But in spite of Kathleen's vote of confidence, I'm feeling depressed about the whole thing. I just let them yammer on about Terri instead of reminding them that it's all over and that she's with someone else. Why are they even still talking about her? They probably think I haven't given up on her. But I have. Then why am I going back there, when my reason for going there is down the tubes and I'm completely out of place among all those people running to meetings in their little suits, and that awful Dubya is going to be my neighbor?

I suppose I'm going back because it's where I
live
now. What am I supposed to do, stay here? That's out of the question. Getting out of here was the best thing I ever did, in spite of all the consequences. I've discovered one of the great ironies, that the way to go back “home” is to get the hell out in the first place. Then you can come back and be enraptured by the skyline and all of a sudden the city becomes part of the stuff you're made of, it enriches you and makes you more complex.

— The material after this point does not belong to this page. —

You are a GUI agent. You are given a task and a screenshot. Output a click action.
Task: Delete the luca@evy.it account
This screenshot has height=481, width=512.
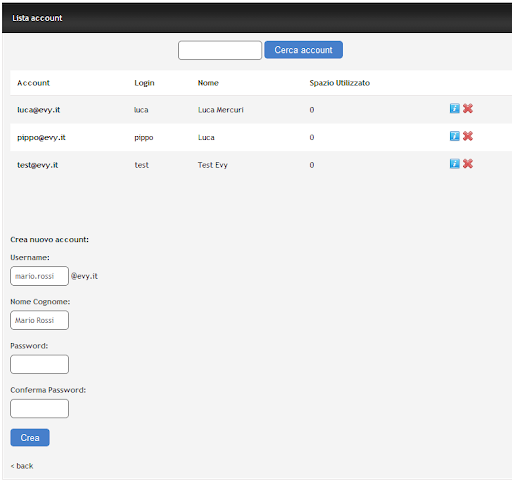[x=468, y=108]
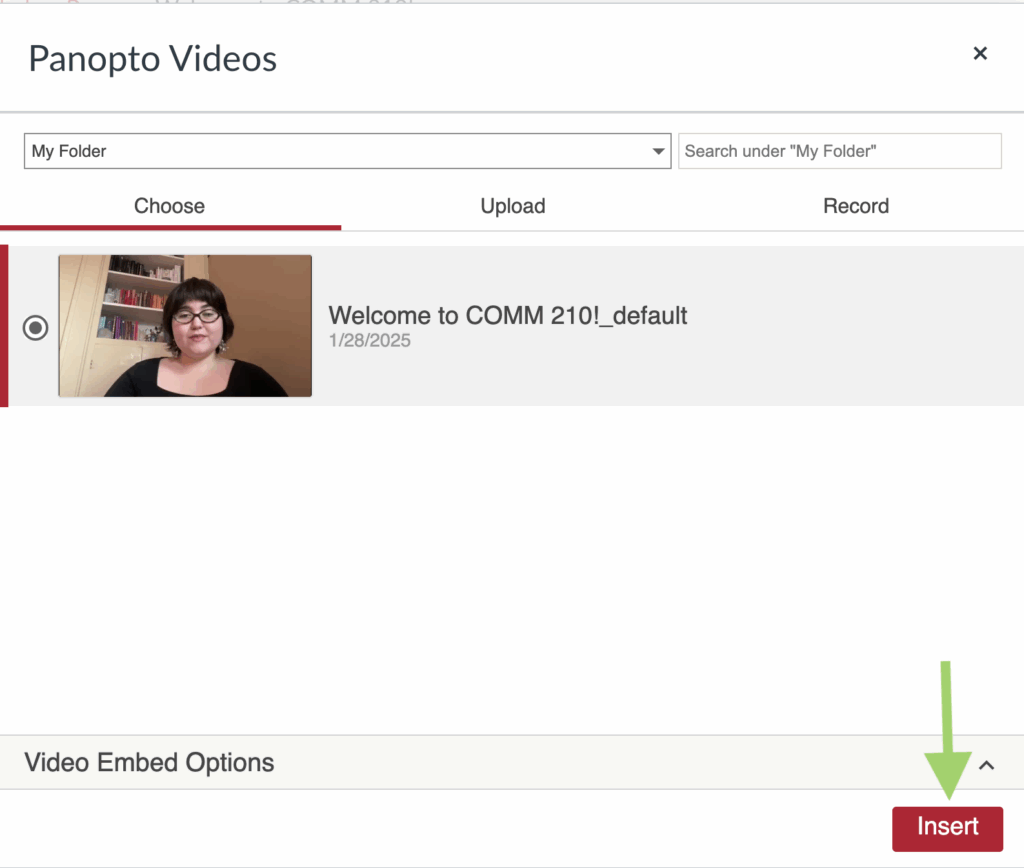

I wonder what DC is doing to the “stuff I'm made of.” Maybe it's putting all kinds of crap in it. But if it is, so be it. One thing I can say is that I have no regrets about moving there. No regrets at all.

December 2000

I've been in my new place for two weeks, and on Saturday I had a housewarming party. Bette suggested it. The place didn't feel at all like home when I moved in, the way the little room down the hall did when I first came here. So Bette said that I should invite some people for a “grand opening.” I said what the hell, and invited a bunch of people, and they all came, including Karrie, Kimba's twin sister, who was visiting from Florida. Kimba, Karrie, and Bette helped me set everything up. We arranged appetizers from the Safeway on my round coffee table and whipped up a kickin' rum punch, and Kimba got the idea to put a ribbon across the door, to be cut by the first guest, who turned out to be Pia from the potluck group. My friends oohed and aahed at my little apartment, which is rather nice with its French-style bay windows, lemon-yellow walls, new carpet, bookcases, and adornments like my cityscape futon cover, papasan chair, and my brother's paintings covering the walls. We laughed and gossiped and played CDs and danced. Besides Kimba's twin and the potluck group (aka “The Ditches”), my guests included Beanie and Samantha, two of Kimba's
friends that I hit it off with at the election party, Johnny and Guillermo, Calliope (who just came for the free food and probably didn't even know whose room she was in), and Jerome and Nicky, who strolled in together. Nicky looked as though he'd just been blasted to the moon in a star-spangled rocket ship, and Jerome looked triumphant. Of course, I'll have to be around to pick up the pieces when Jerome starts depleting Nicky's bank account and cheating on him with men he scoops out of the gutter, but what the hell. That's what friends are for.

I always thought Bette was wilder than Kimba, but it may be the other way around. The two of them did a little ass-bump dance, and it was so burlesque, Kimba's tight little ass shimmying down to meet short Bette's voluptuous ass, and then Bette got tired and sat down and Kimba started yelling at other people to come up and dance with her, and Nicky danced with her for a while, but then everyone was all danced out, so Kimba just kept dancing by herself. She dances like a cowgirl, because she's a country-western dancer. After everyone left and Kimba was helping me clean up (Bette had to go to a benefit), she told me the funniest story about the “dance police” at the lesbian country-western dances she attends, these severe women who two-step according to timeworn rules and accused Kimba of “zigzagging.” I said, “So did you stop this zigzagging after they chastised you?” And Kimba said, “Of course not.”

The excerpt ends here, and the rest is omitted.